Exercise aim: For the entries below, return the line holding "You are a computer-use agent." together with all lines after it, unchanged, and leave every picture out.
===
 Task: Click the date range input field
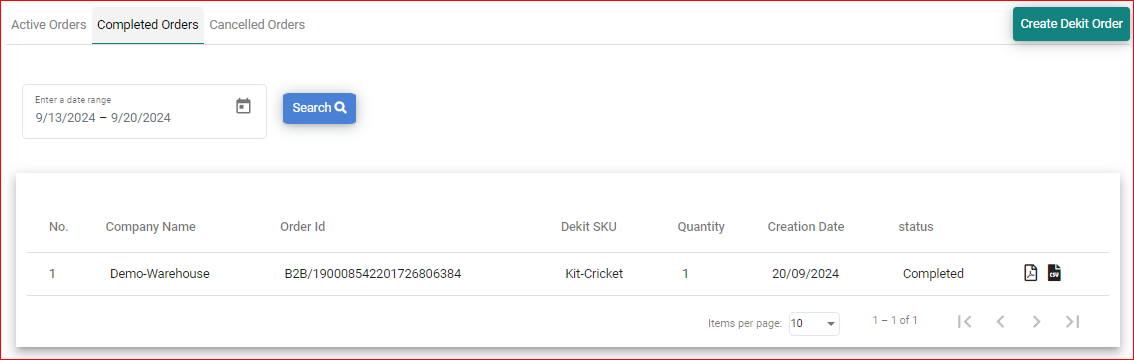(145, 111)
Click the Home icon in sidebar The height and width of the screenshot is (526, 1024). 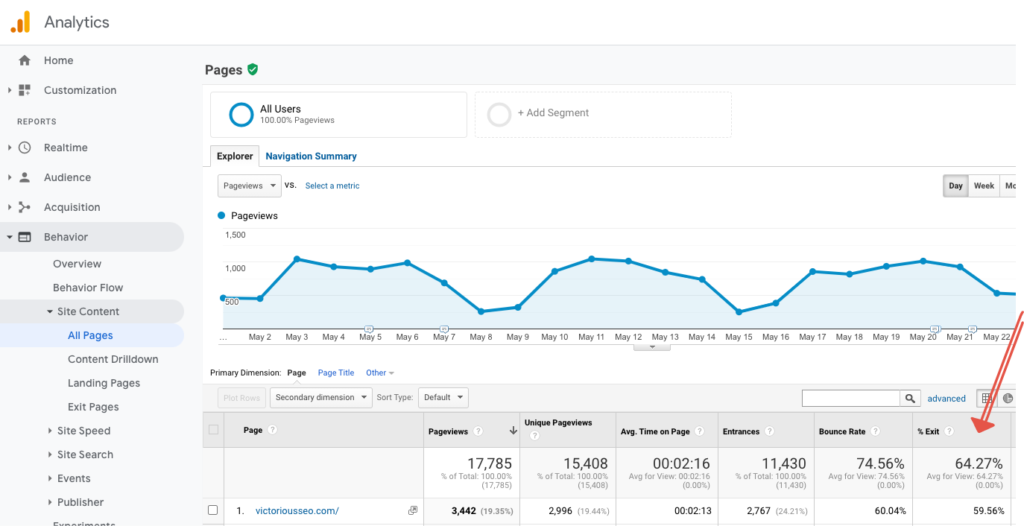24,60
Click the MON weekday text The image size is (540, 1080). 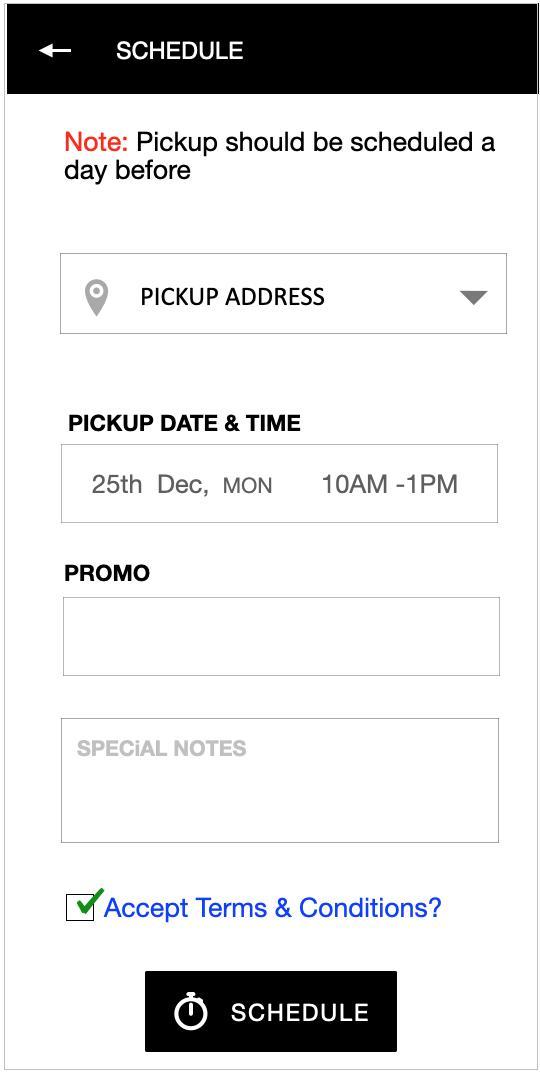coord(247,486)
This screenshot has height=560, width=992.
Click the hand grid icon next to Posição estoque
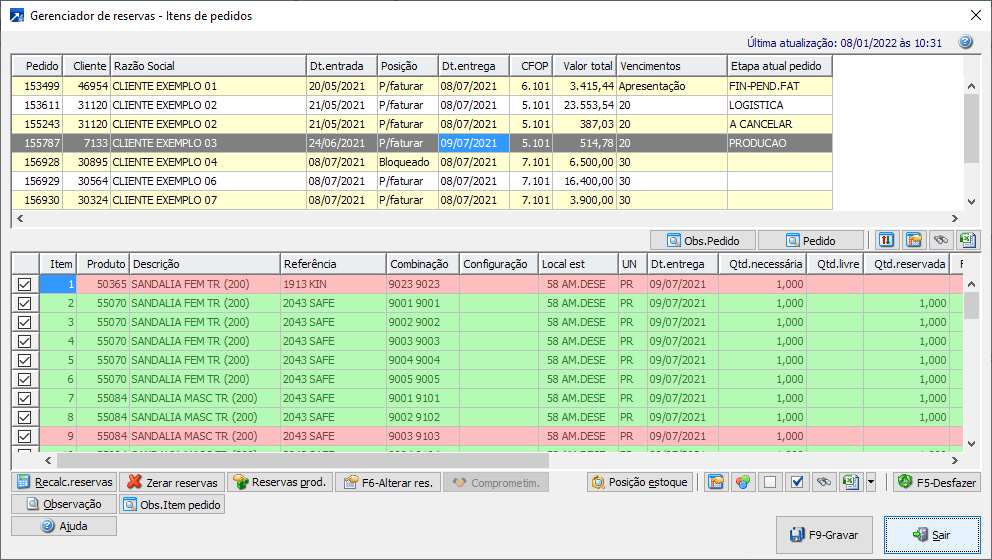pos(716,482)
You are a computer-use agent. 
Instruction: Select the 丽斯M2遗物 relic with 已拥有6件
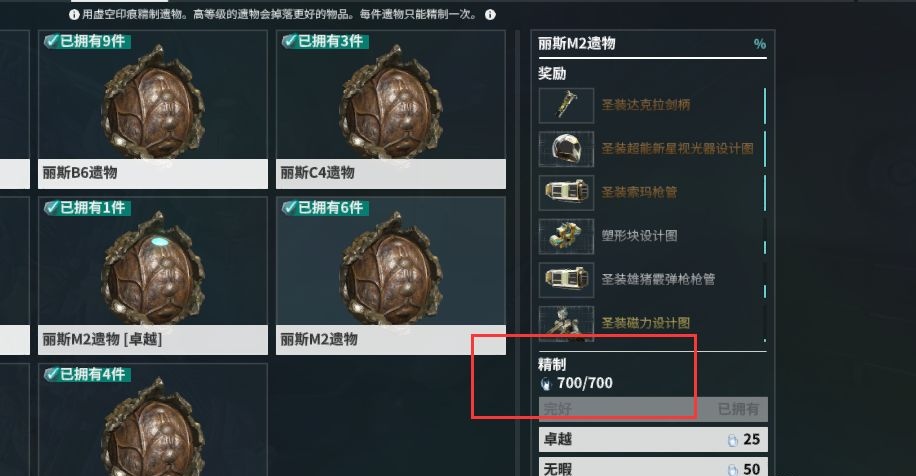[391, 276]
===
Exercise answer:
You are a computer-use agent. 
Instruction: Select the 丽斯M2遗物 relic with 已拥有6件
[391, 276]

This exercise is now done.